Lets start with a mutex that uses one byte. It’s easy now that C++ has added futexes to the standard:
struct one_byte_mutex
{
void lock()
{
if (state.exchange(locked, std::memory_order_acquire) == unlocked)
return;
while (state.exchange(sleeper, std::memory_order_acquire) != unlocked)
state.wait(sleeper, std::memory_order_relaxed);
}
void unlock()
{
if (state.exchange(unlocked, std::memory_order_release) == sleeper)
state.notify_one();
}
private:
std::atomic<uint8_t> state{ unlocked };
static constexpr uint8_t unlocked = 0;
static constexpr uint8_t locked = 0b01;
static constexpr uint8_t sleeper = 0b10;
};
The futex operations on here are the call to “wait()” and “notify_one()”. These are like simpler versions of condition variables. The “state.wait(sleeper)” call will put the thread to sleep only if state==sleeper. And “notify_one()” will wake one thread that went to sleep on this variable. You can do this on any atomic variable now. There are no special requirements. How can you sleep and notify on anything? The kernel has a hash table to store sleeping threads which is indexed by the address of the variable. So all you need is a unique address. Most operating systems support this, even Windows. (who, when they copied this idea from Linux, had the chutzpah to patent futexes) If an operating system doesn’t have this, this is implemented with a global hash table in the standard library.
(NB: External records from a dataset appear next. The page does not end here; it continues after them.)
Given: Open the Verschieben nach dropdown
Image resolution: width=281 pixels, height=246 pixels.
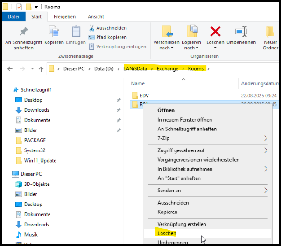Looking at the screenshot, I should click(166, 45).
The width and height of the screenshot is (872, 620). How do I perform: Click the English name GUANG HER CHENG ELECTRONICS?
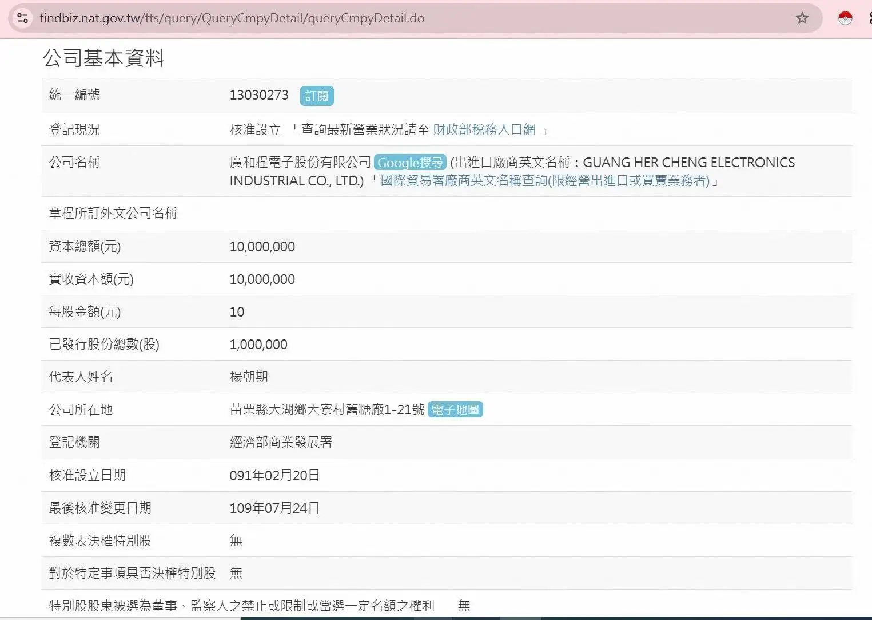688,163

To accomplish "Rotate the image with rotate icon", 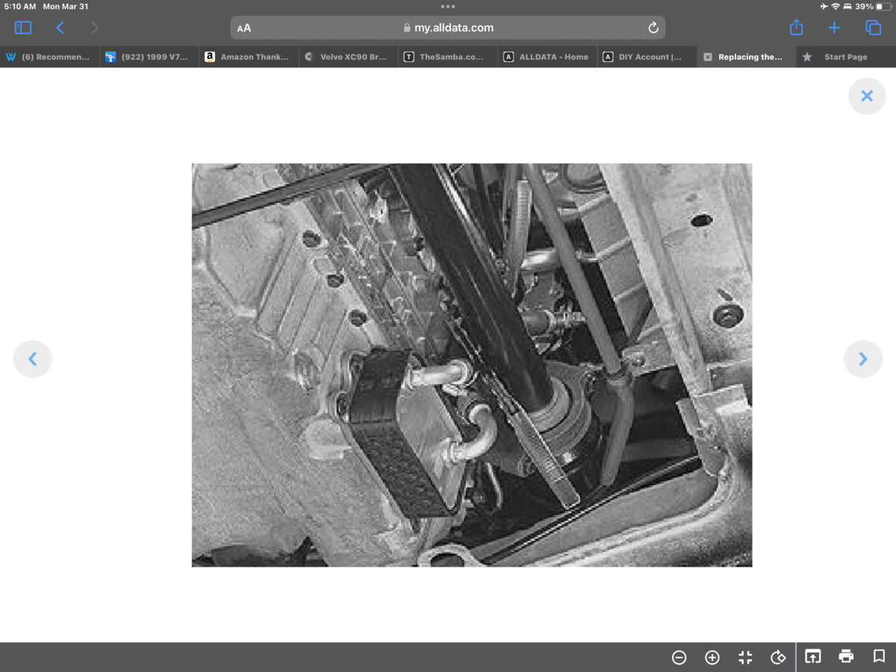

This mutex is optimized for the common case when it is unlocked and there is no contention. In that case we only have to do one exchange() when locking, and one exchange() when unlocking. It’s a bit tricky to convince yourself that this is correct. I verified the implementation in TLA+. The main trick to keeping it simple is that we only try to set the state to “locked” once. If that doesn’t work, we instead set it to “sleeper”. This is necessary because we don’t know how many threads are sleeping, and unlock() clears both bits. So if there was one sleeping thread, it has to set the “sleeper” flag just in case there are others.
One tricky interleaving is if a new thread comes in and does the initial “exchange()” call at a bad time, clearing the “sleeper” bit and causing an unlocking thread to not call notify_one(). In that case the newly entering thread also sets the sleeper flag, so it will call notify_one() when it unlocks.
Two Bit Mutex
The one_byte_mutex is simple and storing a mutex in one byte is good. Storing it in two bits, say the low bits of a pointer, is trickier. Here is an implementation that does that:
template<typename T>
struct pointer_with_mutex
{
T* get() const
{
uint64_t masked = pointer.load(std::memory_order_relaxed) & ~both_bits;
return reinterpret_cast<T*>(masked);
}
void set(T* ptr)
{
static_assert(std::alignment_of<T>::value >= 4);
uint64_t as_int = reinterpret_cast<uint64_t>(ptr);
uint64_t old = pointer.load(std::memory_order_relaxed);
while (!pointer.compare_exchange_weak(old, (old & both_bits) | as_int, std::memory_order_relaxed))
{
}
}
void lock()
{
uint64_t old = pointer.load(std::memory_order_relaxed);
if (!(old & both_bits) && pointer.compare_exchange_strong(old, old | locked, std::memory_order_acquire))
return;
for(;;)
{
if (old & sleeper)
{
pointer.wait(old, std::memory_order_relaxed);
old = pointer.load(std::memory_order_relaxed);
}
else if (pointer.compare_exchange_weak(old, old | sleeper, std::memory_order_acquire))
{
if (!(old & both_bits))
return;
pointer.wait(old | sleeper, std::memory_order_relaxed);
old = pointer.load(std::memory_order_relaxed);
}
}
}
void unlock()
{
uint64_t old = pointer.fetch_and(~both_bits, std::memory_order_release);
if (old & sleeper)
pointer.notify_one();
}
private:
std::atomic<uint64_t> pointer{ 0 };
static constexpr uint64_t locked = 0b01;
static constexpr uint64_t sleeper = 0b10;
static constexpr uint64_t both_bits = locked | sleeper;
};
This one is significantly larger, but it’s a direct translation from the above, just replacing “exchange” with “compare_exchange” to leave the other bits unaffected. Plus some extra conditionals to skip the compare_exchange when we can. (my first attempt was to just replace exchange() with fetch_or(), which would lead to simpler code, but that just uses compare_exchange internally, in a way that was noticeably slower)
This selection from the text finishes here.